On aurait aimé qu’il en soit de même dans la navigation et dans les transcriptions des parties de l’histoire ou des dialogues déjà lues : en effet, si d’aventure vous voulez vous rafraîchir la mémoire et vérifier quel choix vous avez fait à tel ou tel moment ou retrouver une information précise, vous n’aurez pas la possibilité de remonter les lignes une par une ; vous pourrez uniquement revenir à des espèces de marque-pages prédéfinis de manière assez arbitraire, de ce qu’on a pu voir. Bon, soit, il y en a beaucoup, ce qui réduit un peu l’importance du problème, mais on aurait préféré un peu plus de liberté.

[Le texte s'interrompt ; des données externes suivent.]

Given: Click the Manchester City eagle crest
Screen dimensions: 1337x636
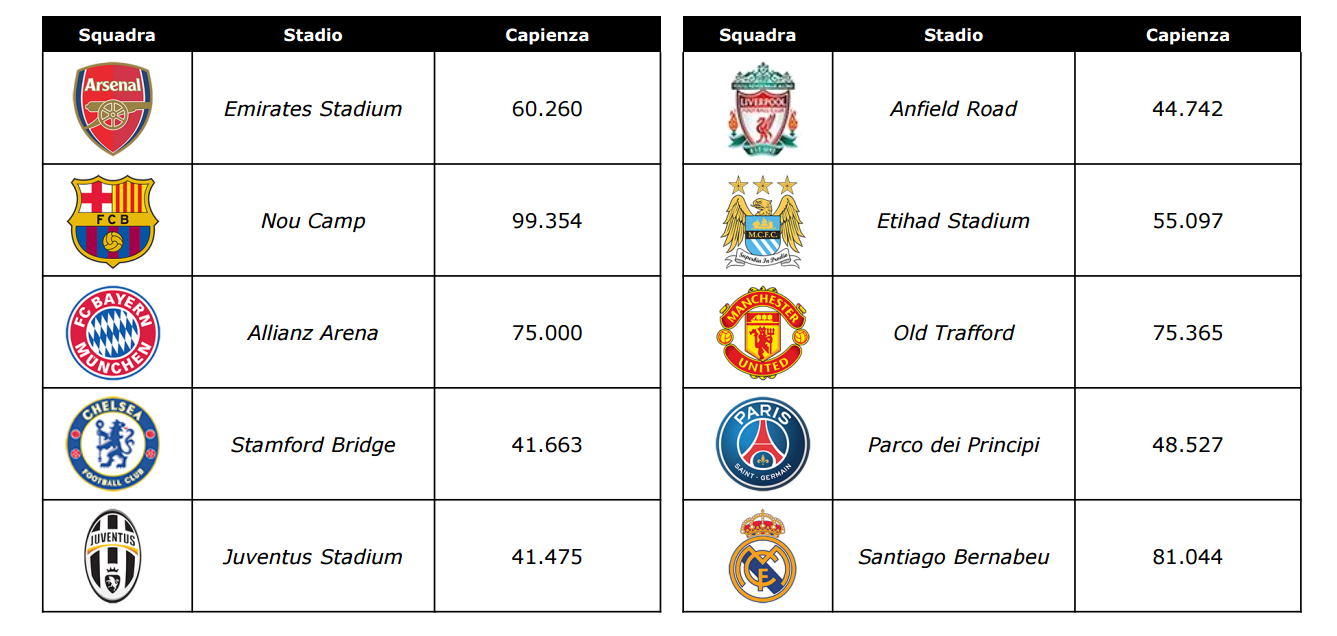Looking at the screenshot, I should pos(764,221).
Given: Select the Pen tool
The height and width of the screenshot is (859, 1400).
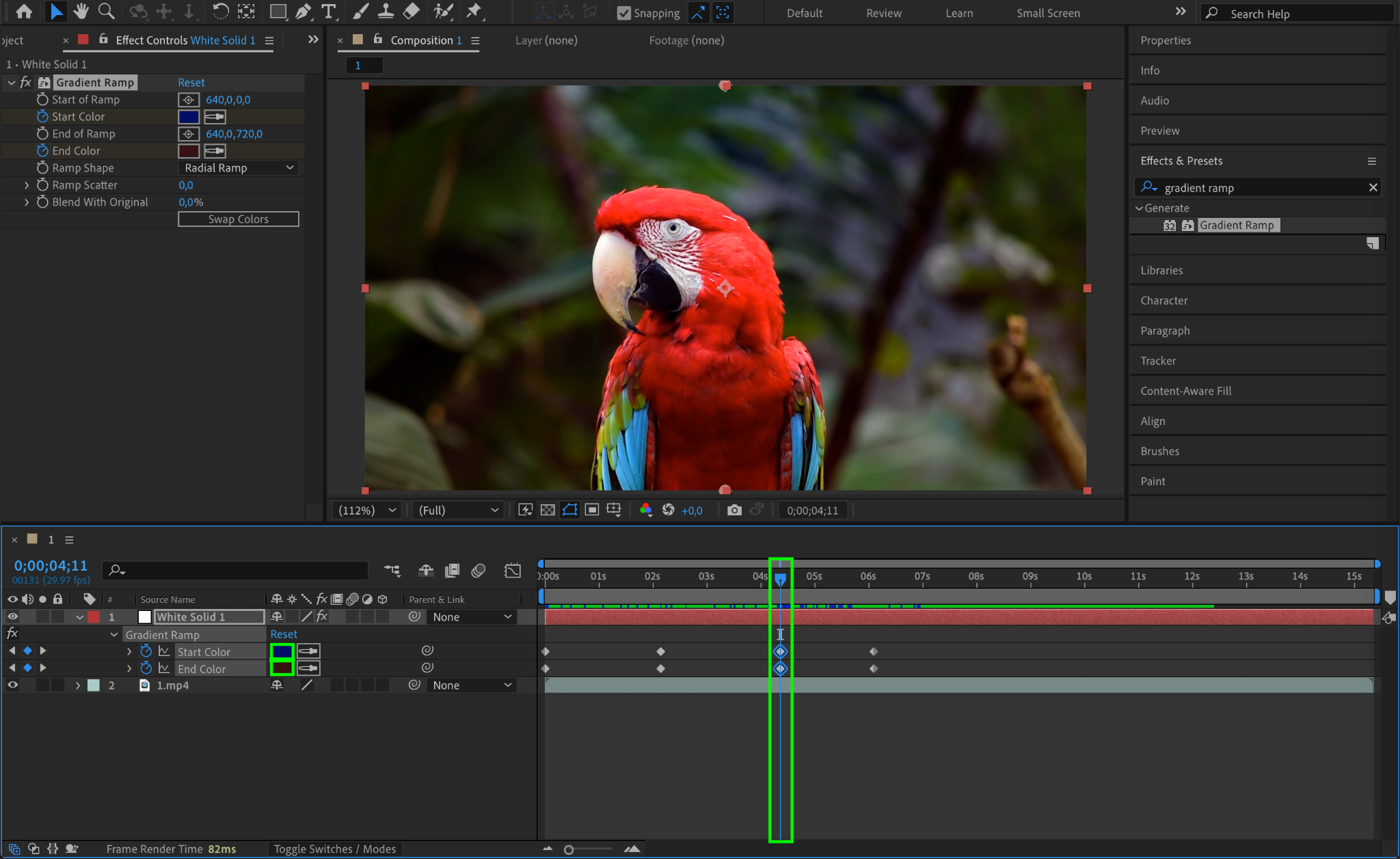Looking at the screenshot, I should click(303, 12).
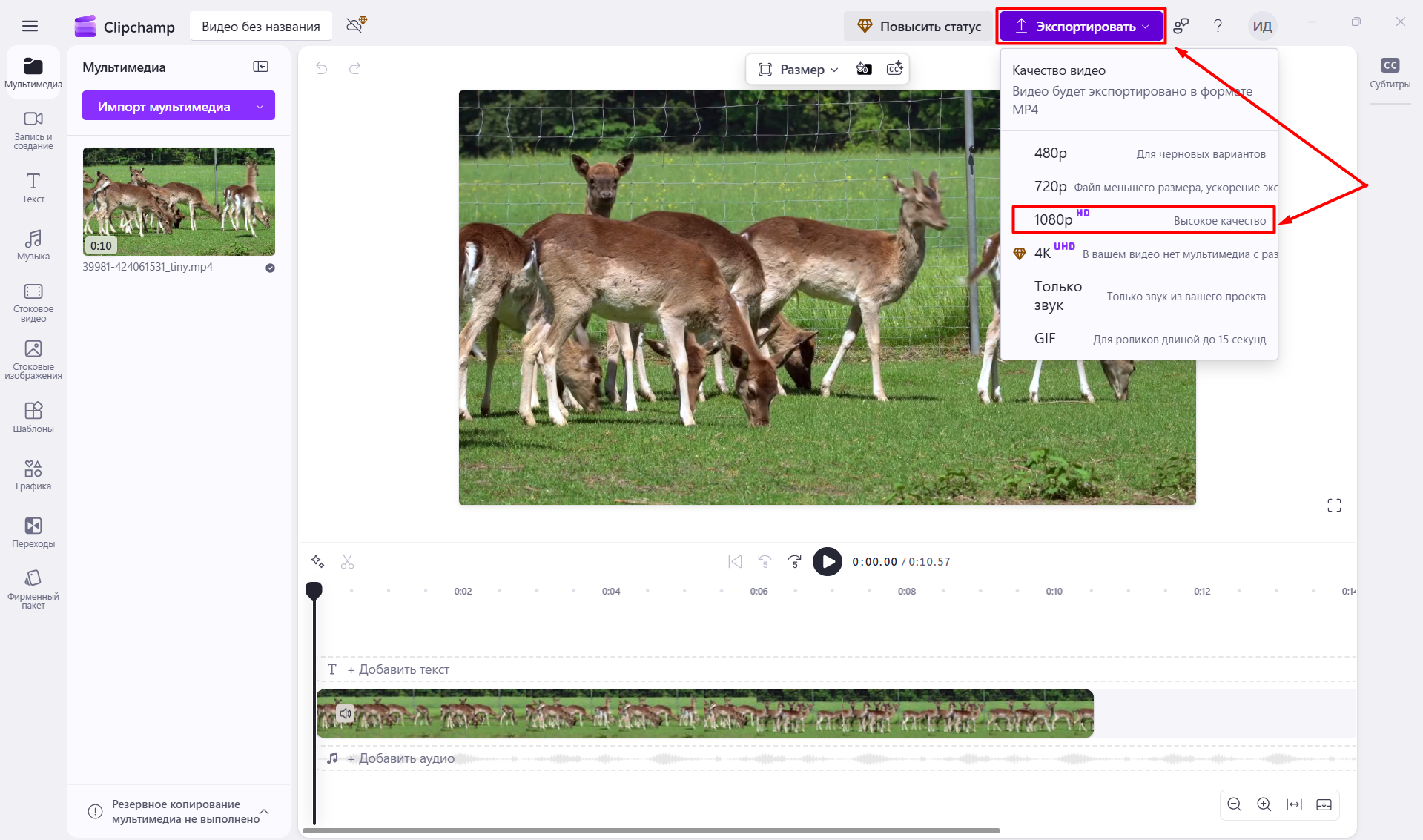
Task: Zoom in on the timeline
Action: coord(1264,804)
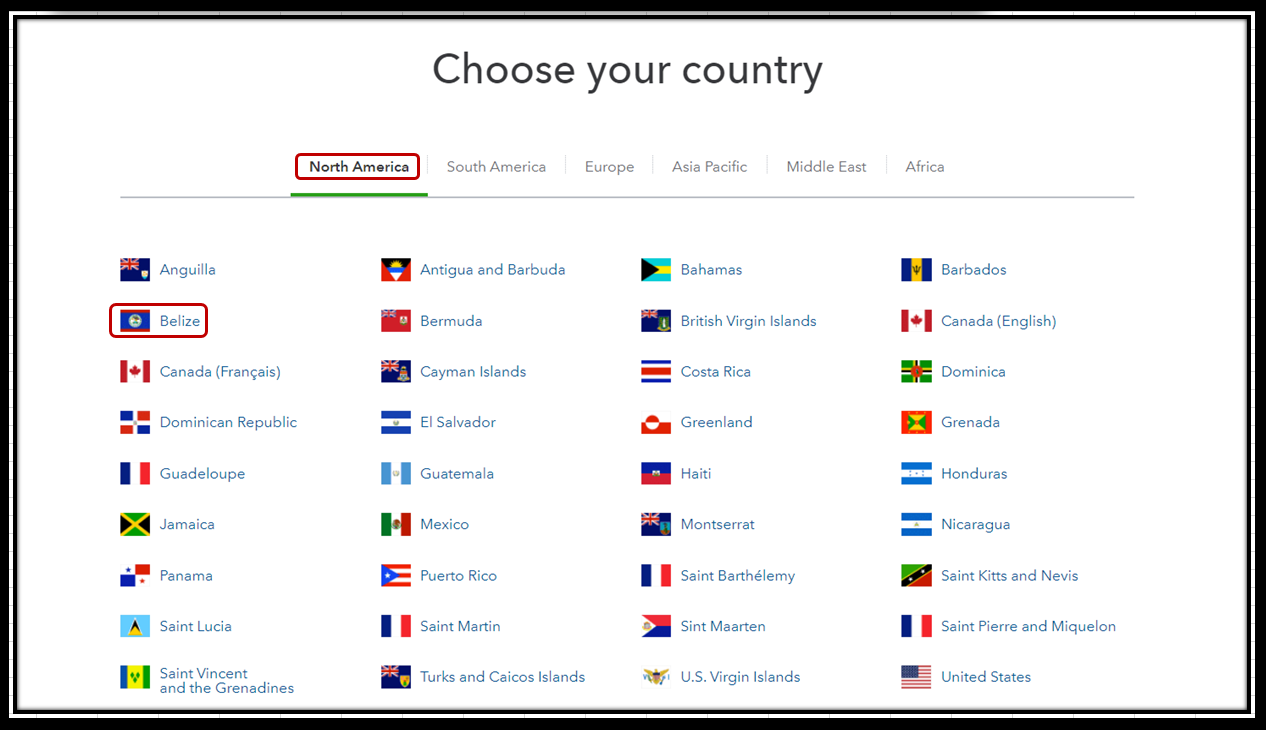Click the Grenada flag icon
Viewport: 1266px width, 730px height.
click(x=916, y=422)
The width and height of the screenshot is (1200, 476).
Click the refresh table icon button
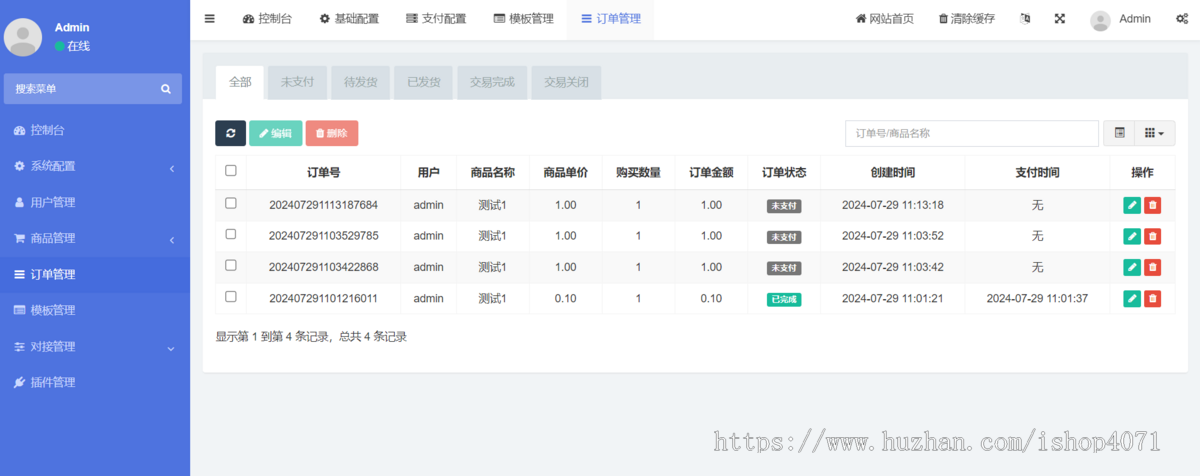pos(230,133)
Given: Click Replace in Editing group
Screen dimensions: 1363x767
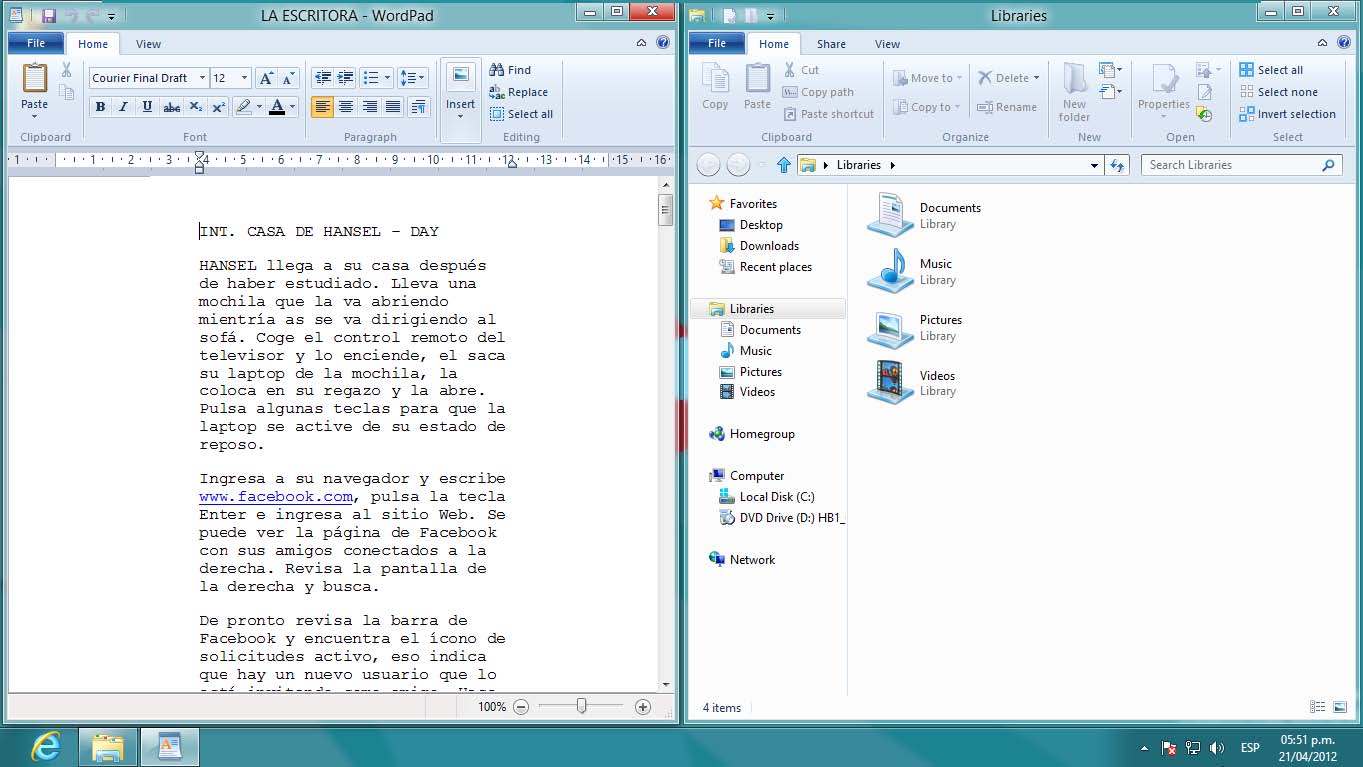Looking at the screenshot, I should (x=518, y=92).
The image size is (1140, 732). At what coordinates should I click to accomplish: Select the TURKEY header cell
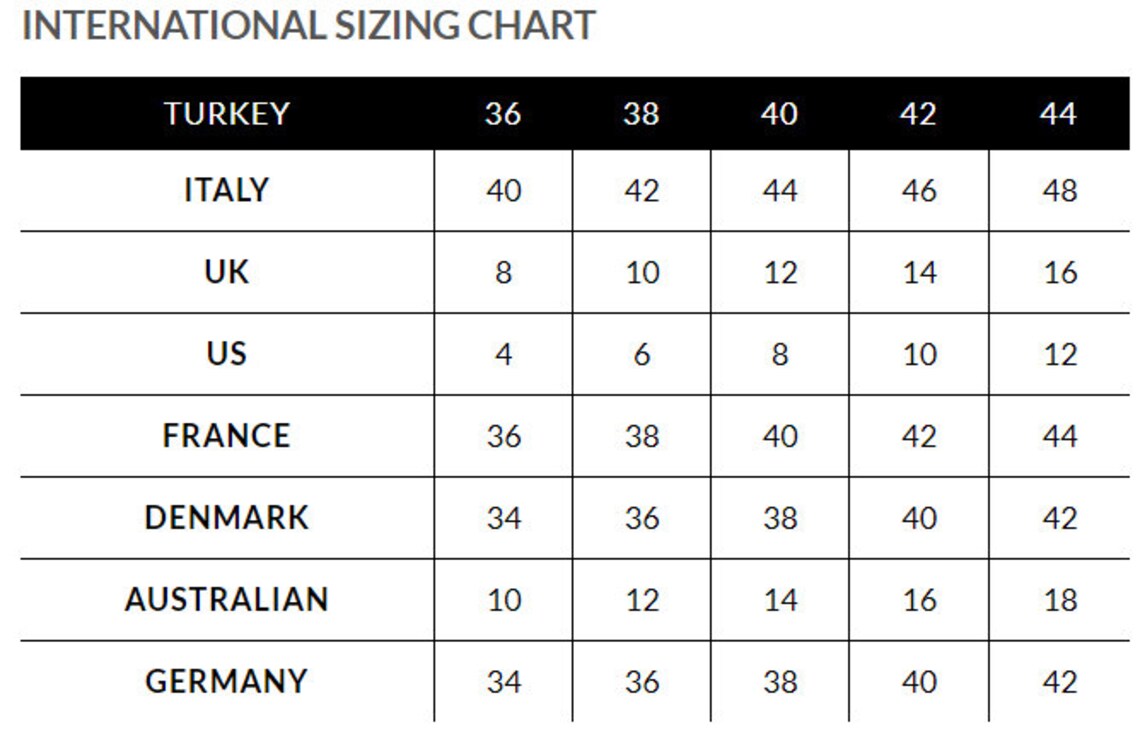point(227,113)

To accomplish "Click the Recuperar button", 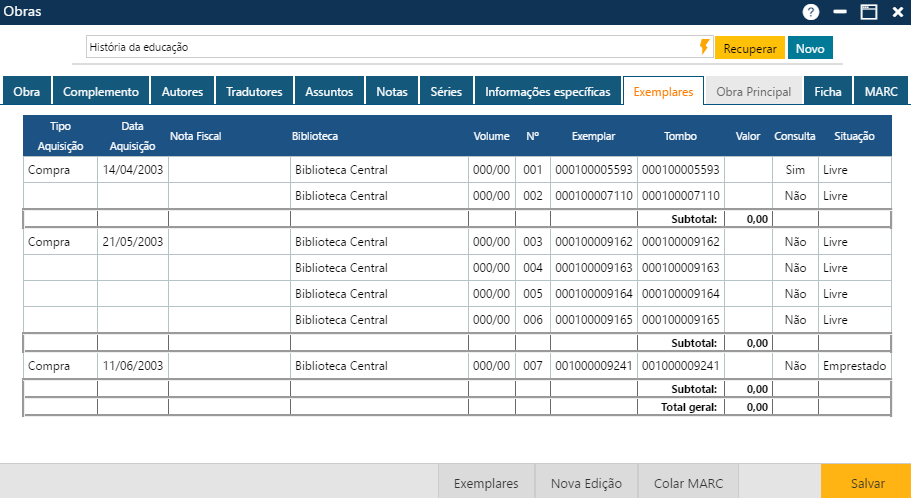I will pyautogui.click(x=749, y=48).

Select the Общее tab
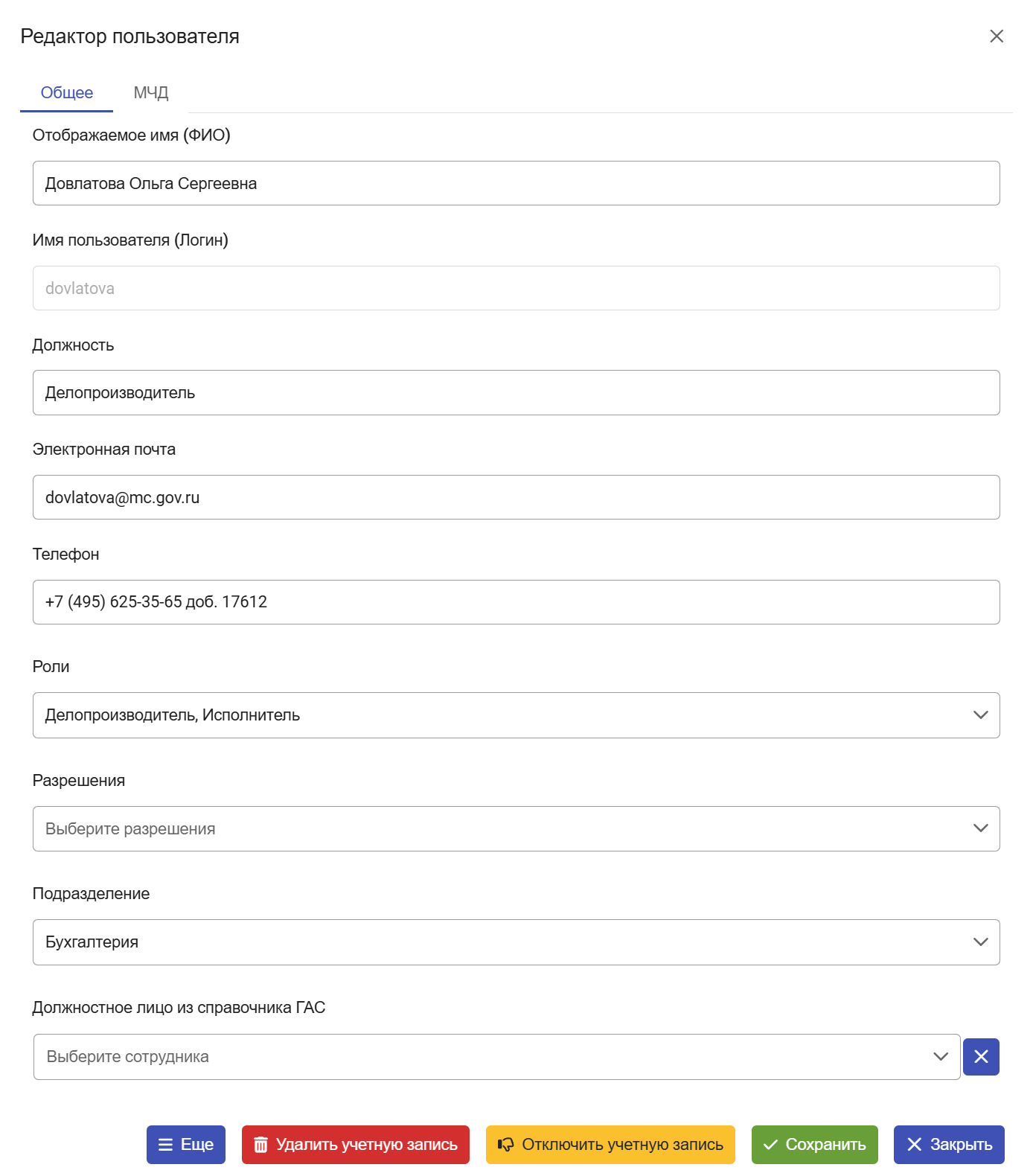pyautogui.click(x=67, y=92)
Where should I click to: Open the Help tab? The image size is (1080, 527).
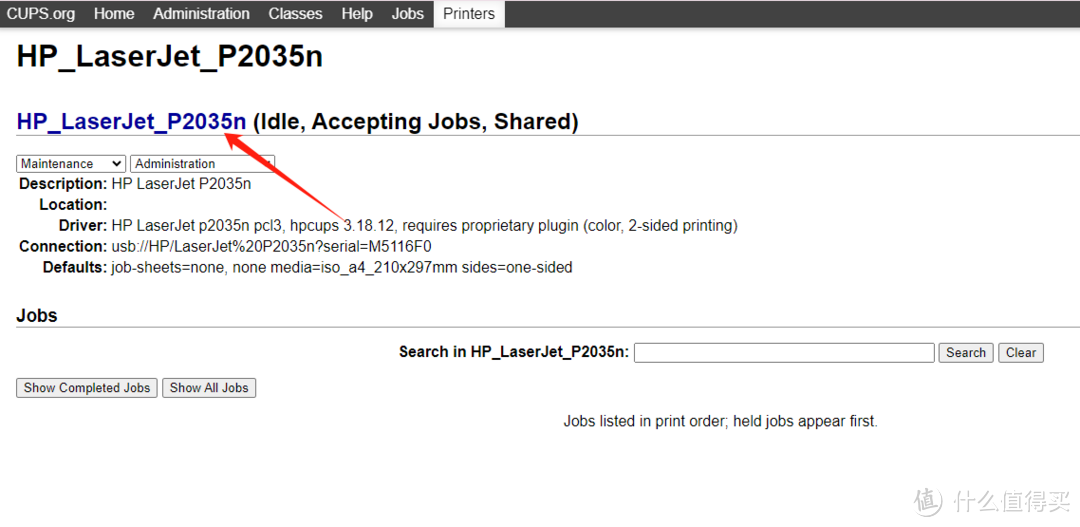[356, 14]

Crache ton passage piéton, Myrhdin

Pas la peine de s’en cacher, on a énormément apprécié 428 : Shibuya Scramble. Soyons clair : le jeu ne s’adresse pas au grand public et il faut être un amateur de VN pour en profiter pleinement et en tirer autant de plaisir que celui qu’on a essayé de partager dans ce test. Cependant, si vous n’avez jamais essayé les VN parce que vous étiez rebuté par leur aspect un peu culcul, nian-nian ou trop japonisant, ce titre est vraiment une excellente opportunité pour vous de vous lancer dans un genre qui ne demande qu’à être plus connu et à vous faire découvrir ses nombreux petits bijoux (promis, on vous redira tout le bien qu’on pense de Steins;Gate bientôt). Pour la petite anecdote, qui vaut ce qu'elle vaut, les lecteurs nous ont aussi signalé que ce jeu était l'un des rares titres à avoir reçu un score parfait de la part de Famitsu. Ca vaut ce que cela vaut, mais c'est qu'il doit vraiment y avoir un peu de bon dans ce jeu !

Le titre a des défauts minimes et pour peu que vous parliez anglais couramment, vous proposera une expérience comme vous en avez rarement eue en jeu.

Test réalisé par Myrhdin à partir d'une version fournie par l'éditeur.